First, the speech signal is windowed and the LPC coefficients are estimated. This is usually done by performing an autocorrelation of the speech signal and then solving the resulting Yule-Walker equations.
Next, the LPC coefficients are used to find the roots of the LPC polynomial. These roots represent the poles of the LPC model, and they are closely related to the formants of the speech signal.
The poles of the LPC model are then converted from the z-plane to the complex frequency plane (i.e., the s-plane). This is done by taking the inverse of each pole, which gives the corresponding frequency and damping factor for each formant.
The formant frequencies are then found by taking the absolute value of the imaginary part of each pole, as the frequencies are the imaginary part of the s-plane
Finally, the formant frequencies are converted from the complex frequency plane to the Hz scale.
Formant Estimation of "sarigamapa" song
Roots of the signal
-0.5793 + 0.3562i
-0.1117 + 0.8102i
0.8231 + 0.3814i
0.9630 + 0.1123i
Formants of the audio signal
815Hz
3046Hz
Activity 8
Formant Estimation with LPC Coefficients
[data, Fs] = audioread('sarigamapa.wav');
data = data(:,1);
segmentlen = 100;
noverlap = 90;
NFFT = 128;
spectrogram(data,segmentlen,noverlap,NFFT,Fs,'yaxis')
title('Signal Spectrogram')
dt = 1/Fs;
I0 = round(0.1/dt);
Iend = round(0.25/dt);
x = data(I0:Iend);
x1 = x.*hamming(length(x));
Apply a pre-emphasis filter. The pre-emphasis filter is a highpass all-pole (AR(1)) filter.
preemph = [1 0.63];
x1 = filter(1,preemph,x1);
A = lpc(x1,8);
rts = roots(A)
real_z1 = real(rts);
imag_z1 = imag(rts);
figure()
scatter(real_z1,imag_z1,100,'black','Marker',"x",'LineWidth',2)
xline(0,'LineWidth',2);
yline(0,'LineWidth',2);
grid on
xlabel('Real Axis')
ylabel('Imaginary Axis')
title('Roots of the LPC')
rts = rts(imag(rts)>=0);
angz = atan2(imag(rts),real(rts));
[frqs,indices] = sort(angz.*(Fs/(2*pi)));
bw = -1/2*(Fs/(2*pi))*log(abs(rts(indices)));
Use the criterion that formant frequencies should be greater than 90 Hz with bandwidths less than 400 Hz to determine the formants.
nn = 1;
for kk = 1:length(frqs)
if (frqs(kk) > 90 && bw(kk) <400)
formants(nn) = frqs(kk);
nn = nn+1;
end
end
disp(formants)
Spectrum
n = length(data); % number of samples
y = fft(data);
f = (0:n-1)*(Fs/n); % frequency range
power = abs(y).^2/n;
plot(f,power,'LineWidth',1.2);
xlabel('Frequency');
ylabel('Power');
grid on
Other methods for estimating formants in speech signals
Cepstral analysis: This method uses the cepstrum, which is the inverse Fourier transform of the logarithm of the power spectrum, to estimate formants. The formant frequencies are then found by taking the roots of the cepstrum.

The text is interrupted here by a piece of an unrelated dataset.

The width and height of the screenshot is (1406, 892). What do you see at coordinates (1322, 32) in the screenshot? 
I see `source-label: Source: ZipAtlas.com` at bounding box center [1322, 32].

Autoregressive modelling: This method involves modelling the speech signal as an autoregressive (AR) process, and then finding the roots of the AR polynomial. The formant frequencies are then found by taking the absolute value of the roots of the polynomial.
Harmonic Product Spectrum (HPS): This method estimates the formants by taking the product of the magnitude spectra of the signal at different octave bands. The peaks of this product spectrum correspond to the harmonics of the fundamental frequency of the speech signal.

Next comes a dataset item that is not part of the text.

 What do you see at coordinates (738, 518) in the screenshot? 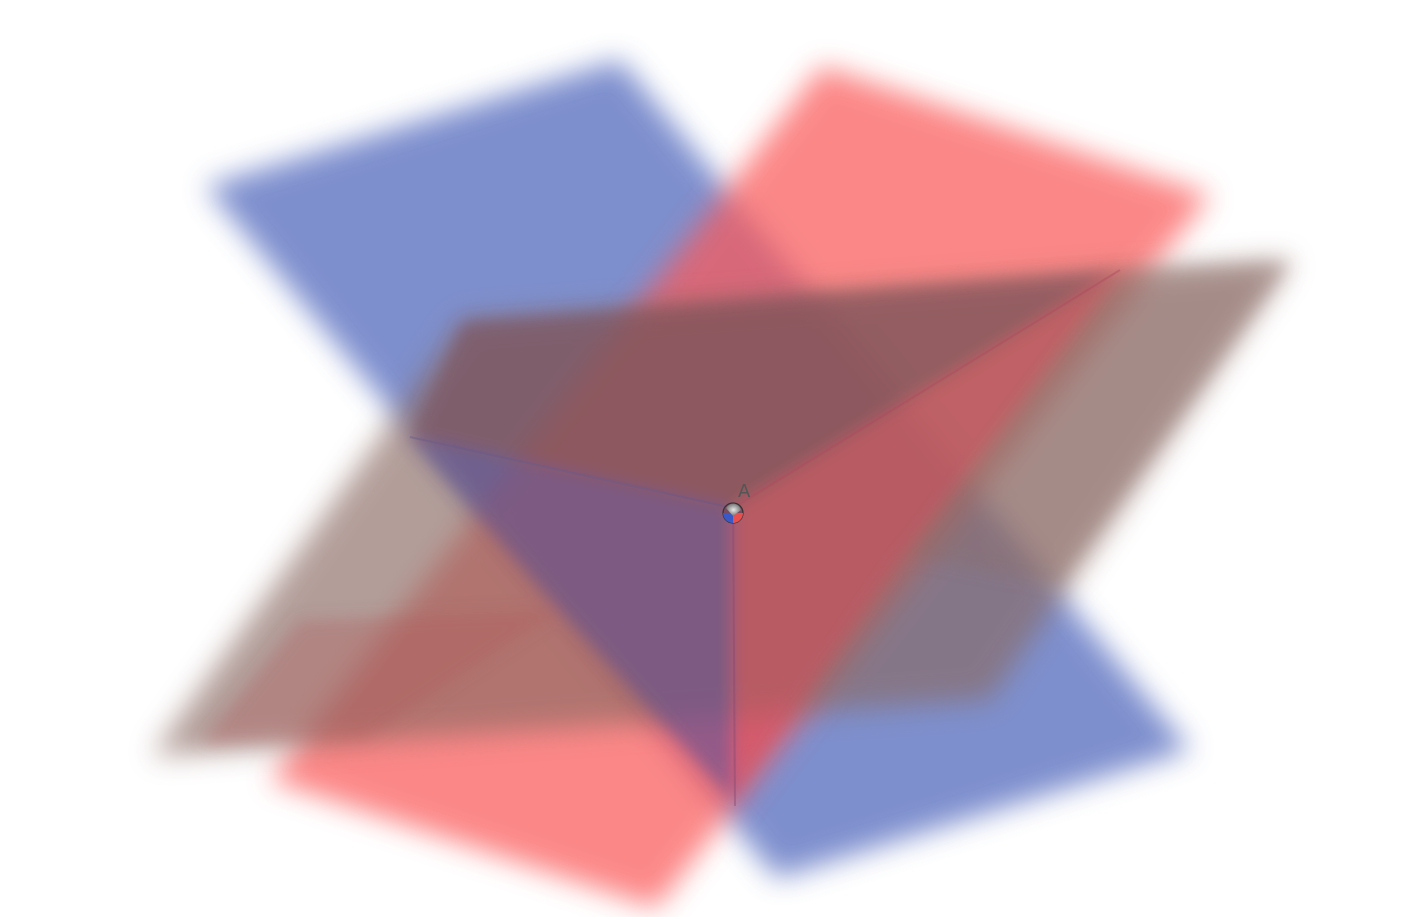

Mel-Frequency Cepstral Coefficients (MFCCs): This method is often used in speech recognition systems, it is based on the cepstral analysis but it uses the Mel scale to represent the frequency.
The inverse filtering method: This method uses an estimated impulse response of the vocal tract to filter the speech signal. The formants are then found by analyzing the frequency response of the filtered signal.
The formant tracking method: This method involves tracking the formants of a speech signal over time by analyzing the speech signal in small windows and estimating the formants for each window.